**** Task input ****
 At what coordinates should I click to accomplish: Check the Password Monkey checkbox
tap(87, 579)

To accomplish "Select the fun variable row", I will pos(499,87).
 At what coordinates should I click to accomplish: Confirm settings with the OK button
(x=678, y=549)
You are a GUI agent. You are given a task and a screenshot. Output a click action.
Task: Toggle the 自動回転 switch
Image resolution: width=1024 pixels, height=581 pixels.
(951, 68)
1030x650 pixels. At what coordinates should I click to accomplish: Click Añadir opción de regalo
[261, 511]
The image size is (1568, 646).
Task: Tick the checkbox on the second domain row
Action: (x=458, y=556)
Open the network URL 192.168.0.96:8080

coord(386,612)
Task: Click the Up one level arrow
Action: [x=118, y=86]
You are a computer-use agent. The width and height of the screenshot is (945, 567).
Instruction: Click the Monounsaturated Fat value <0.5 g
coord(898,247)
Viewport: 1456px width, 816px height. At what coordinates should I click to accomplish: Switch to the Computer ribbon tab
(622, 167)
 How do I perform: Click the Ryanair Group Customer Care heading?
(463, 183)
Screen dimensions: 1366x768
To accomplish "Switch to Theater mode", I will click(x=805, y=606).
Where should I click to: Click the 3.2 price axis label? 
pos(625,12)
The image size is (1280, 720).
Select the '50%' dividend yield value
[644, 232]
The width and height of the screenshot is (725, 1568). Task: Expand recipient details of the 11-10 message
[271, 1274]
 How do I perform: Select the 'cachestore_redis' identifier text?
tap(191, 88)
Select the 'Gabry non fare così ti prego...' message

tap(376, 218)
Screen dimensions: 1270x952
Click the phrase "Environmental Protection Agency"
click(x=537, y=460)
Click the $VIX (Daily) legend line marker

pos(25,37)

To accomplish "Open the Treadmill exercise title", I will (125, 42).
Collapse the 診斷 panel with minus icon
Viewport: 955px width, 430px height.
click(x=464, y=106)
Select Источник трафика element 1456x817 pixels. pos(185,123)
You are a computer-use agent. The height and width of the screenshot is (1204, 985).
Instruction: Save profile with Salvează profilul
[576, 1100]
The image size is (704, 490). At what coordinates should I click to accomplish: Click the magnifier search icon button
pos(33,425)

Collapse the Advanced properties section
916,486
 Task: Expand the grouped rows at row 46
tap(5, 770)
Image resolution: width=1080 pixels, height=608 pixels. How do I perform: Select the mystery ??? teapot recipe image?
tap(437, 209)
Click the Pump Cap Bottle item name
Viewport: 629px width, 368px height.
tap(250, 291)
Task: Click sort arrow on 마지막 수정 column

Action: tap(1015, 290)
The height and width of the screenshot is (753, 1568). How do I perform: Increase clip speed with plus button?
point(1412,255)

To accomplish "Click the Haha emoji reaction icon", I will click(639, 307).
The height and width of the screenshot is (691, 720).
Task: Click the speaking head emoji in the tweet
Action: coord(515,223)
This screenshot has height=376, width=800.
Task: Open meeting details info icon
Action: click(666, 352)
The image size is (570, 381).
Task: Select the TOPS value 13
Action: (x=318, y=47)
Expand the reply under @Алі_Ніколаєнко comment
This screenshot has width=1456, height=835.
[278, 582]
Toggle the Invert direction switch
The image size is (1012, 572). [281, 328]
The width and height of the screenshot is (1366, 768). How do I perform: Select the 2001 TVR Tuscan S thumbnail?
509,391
****
Aim of the task:
Reproduce the listing above verbatim, from first line to last.

Answer area:
 At what coordinates should I click to accomplish: Check the Password Monkey checkbox
tap(87, 579)

To accomplish "Select the fun variable row", I will pos(499,87).
 At what coordinates should I click to accomplish: Confirm settings with the OK button
(x=678, y=549)
You are a GUI agent. You are given a task and a screenshot. Output a click action.
Task: Toggle the 自動回転 switch
Image resolution: width=1024 pixels, height=581 pixels.
(951, 68)
1030x650 pixels. At what coordinates should I click to accomplish: Click Añadir opción de regalo
[261, 511]
The image size is (1568, 646).
Task: Tick the checkbox on the second domain row
Action: (x=458, y=556)
Open the network URL 192.168.0.96:8080

coord(386,612)
Task: Click the Up one level arrow
Action: [x=118, y=86]
You are a computer-use agent. The width and height of the screenshot is (945, 567).
Instruction: Click the Monounsaturated Fat value <0.5 g
coord(898,247)
Viewport: 1456px width, 816px height. At what coordinates should I click to accomplish: Switch to the Computer ribbon tab
(622, 167)
 How do I perform: Click the Ryanair Group Customer Care heading?
(463, 183)
Screen dimensions: 1366x768
To accomplish "Switch to Theater mode", I will click(x=805, y=606).
Where should I click to: Click the 3.2 price axis label? 
pos(625,12)
The image size is (1280, 720).
Select the '50%' dividend yield value
[644, 232]
The width and height of the screenshot is (725, 1568). Task: Expand recipient details of the 11-10 message
[271, 1274]
 How do I perform: Select the 'cachestore_redis' identifier text?
tap(191, 88)
Select the 'Gabry non fare così ti prego...' message

tap(376, 218)
Screen dimensions: 1270x952
Click the phrase "Environmental Protection Agency"
click(x=537, y=460)
Click the $VIX (Daily) legend line marker

pos(25,37)

To accomplish "Open the Treadmill exercise title", I will (125, 42).
Collapse the 診斷 panel with minus icon
Viewport: 955px width, 430px height.
click(x=464, y=106)
Select Источник трафика element 1456x817 pixels. pos(185,123)
You are a computer-use agent. The height and width of the screenshot is (1204, 985).
Instruction: Save profile with Salvează profilul
[576, 1100]
The image size is (704, 490). At what coordinates should I click to accomplish: Click the magnifier search icon button
pos(33,425)

Collapse the Advanced properties section
916,486
 Task: Expand the grouped rows at row 46
tap(5, 770)
Image resolution: width=1080 pixels, height=608 pixels. How do I perform: Select the mystery ??? teapot recipe image?
tap(437, 209)
Click the Pump Cap Bottle item name
Viewport: 629px width, 368px height.
tap(250, 291)
Task: Click sort arrow on 마지막 수정 column

Action: tap(1015, 290)
The height and width of the screenshot is (753, 1568). How do I perform: Increase clip speed with plus button?
point(1412,255)

To accomplish "Click the Haha emoji reaction icon", I will click(639, 307).
The height and width of the screenshot is (691, 720).
Task: Click the speaking head emoji in the tweet
Action: coord(515,223)
This screenshot has height=376, width=800.
Task: Open meeting details info icon
Action: click(666, 352)
The image size is (570, 381).
Task: Select the TOPS value 13
Action: (x=318, y=47)
Expand the reply under @Алі_Ніколаєнко comment
This screenshot has width=1456, height=835.
[278, 582]
Toggle the Invert direction switch
The image size is (1012, 572). [281, 328]
The width and height of the screenshot is (1366, 768). How do I perform: Select the 2001 TVR Tuscan S thumbnail?
509,391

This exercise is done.